The authors state that the purpose of their article is to explore the proposed single-criterion 95% storm capture requirement as a suitable volume-based hydrology criterion; and to explore and propose different options. To accomplish this objective, they performed a continuous simulation analysis of hourly rainfall and runoff across four soil types for both pre- and post-development conditions.
95% Storm Capture Requirement
The 95% storm is calculated by taking standard daily rainfall values, removing all records less than one-tenth of an inch, arranging smallest to largest, and finding the value for which 95% of all the values are less.
The ‘95% rule’ requires that drainage system designers “prevent the off-site discharge of the precipitation from all rainfall events less than or equal to the 95th percentile rainfall event”.
Unintended Consequences
Andy Reese and his co-authors are concerned about the set of unintended consequences that result from a simplified abstraction of reality.
In the article, they state that: “In our experience, volume-based criteria can only be rightly developed by understanding the long-term flux of water volume; and the only way to accurately do this is through well-constructed continuous simulation modeling that accounts for drying processes between storms. And the need for long-term data may not be as critical as suggested.”
Conclusions
“Continuous simulation models may be an effective answer to volume-based criteria and design generation because the driving data are long-term rainfall and evapotranspiration patterns. Some of the inherent power in continuous simulation can be harnessed through the development of generic design curves based on the data output,” write Andy Reese et al.
“There is a need for a simple, hardwired, and intuitive software tool for the design of volume-based sites that contains sufficient flexibility to model differing soils and groundwater configurations, has local data hardwired into it, and has an effective pre- and post-processor (or takes advantage of existing software and export capabilities) for visual input and output.”
Related Articles on Water Bucket by Andy Reese
Do you know where you really are in the shifting paradigms of stormwater management? – Article by Andy Reese examines how our ideas about stormwater have changed over time, August 2008 (note: source story published in 2001)
Acknowledgment:
Before STORMWATER, The Journal for Surface Water Quality Professionals, there was no single publication written specifically for the professional involved with surface water quality issues, protection, projects, and programs. To download a copy of the Andy Reese article, click on this link to Green Infrastructure and Storm Depth Retention Criteria.
About Andy Reese
Andrew (Andy) J. Reese has over 30 years experience in a wide variety of stormwater management, water resources, hydraulic and hydrologic engineering, and management roles. He is known for this mantra: Stormwater – Back to the Future.
Andy Reese has been a popular speaker at over 200 conferences, short courses and meetings including the keynote for the first annual STORMCON conference.

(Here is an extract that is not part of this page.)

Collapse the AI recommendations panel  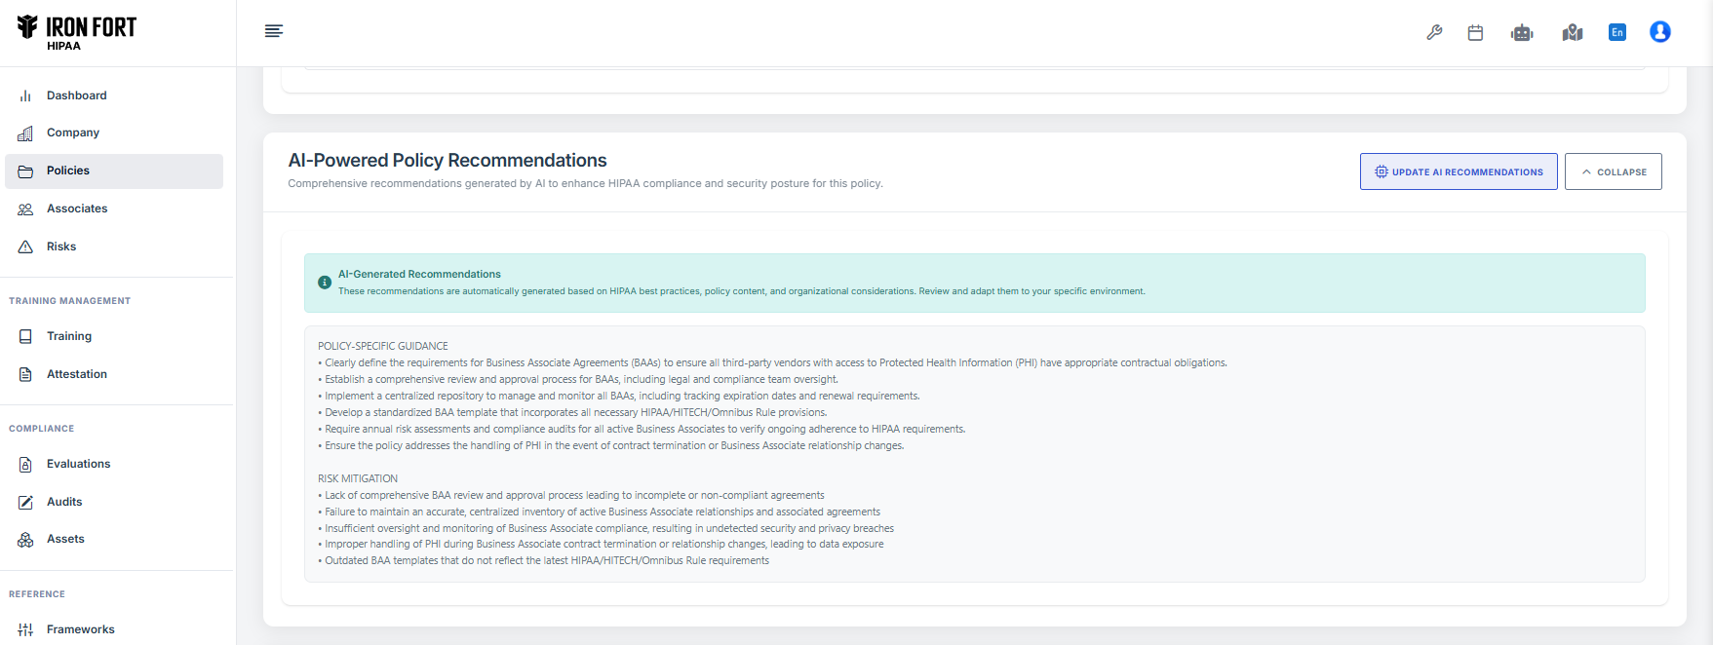pyautogui.click(x=1613, y=171)
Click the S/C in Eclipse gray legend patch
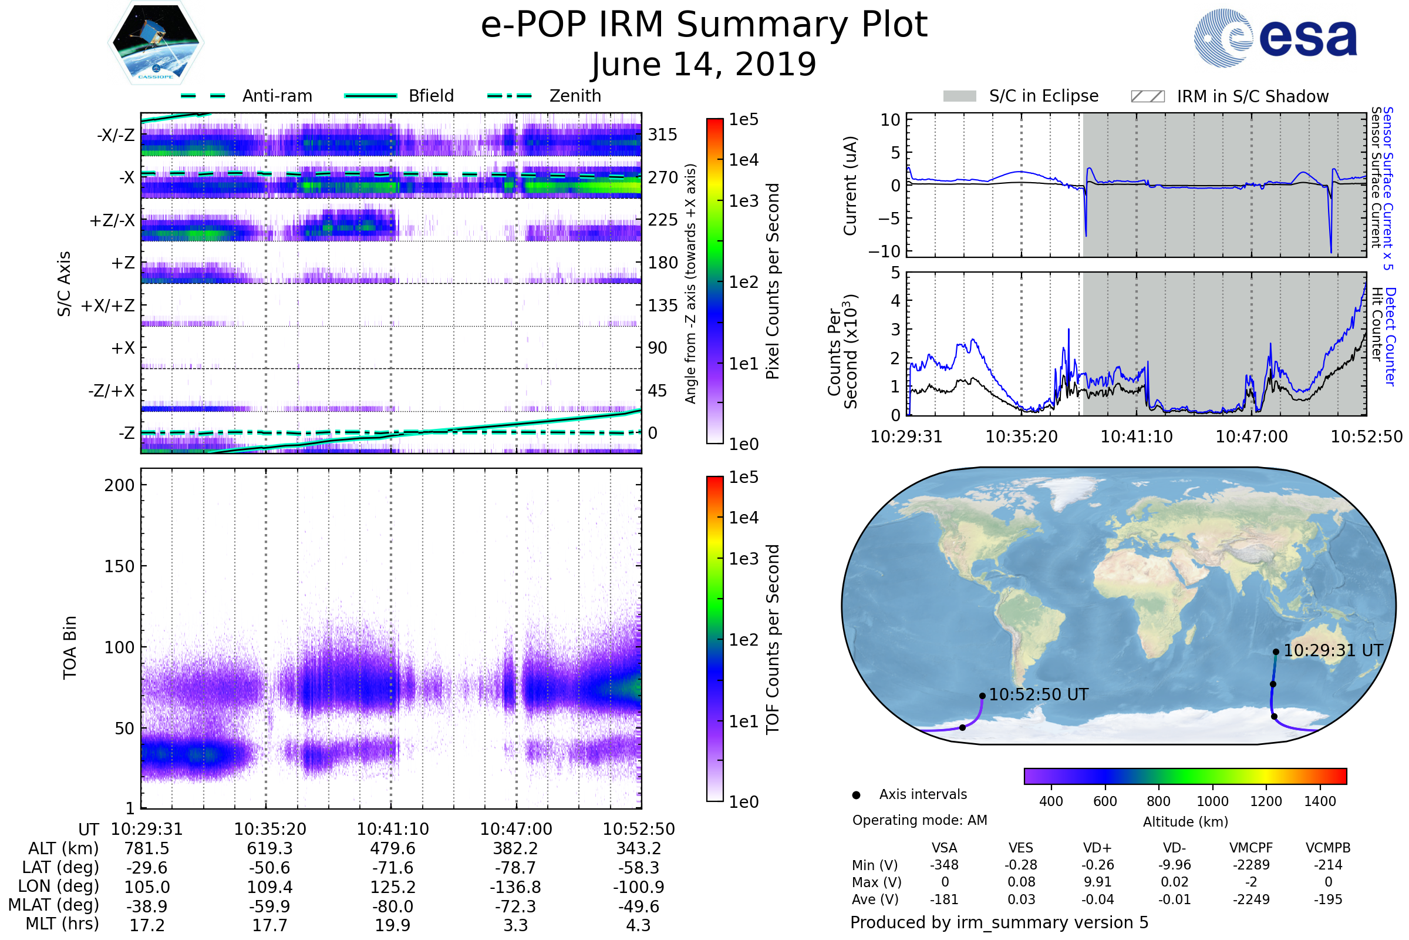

He has published over fifty articles and has co-authored a best-selling 1400 page textbook on Municipal Stormwater Management, now in second edition.
He has worked in all fifty states in a wide variety of assignments from highly technical modeling and criteria development to stakeholder group facilitation and stormwater utility implementation. He is known as a leading expert in municipal stormwater program development, LID and green infrastructure design and planning, and stormwater program and funding implementation.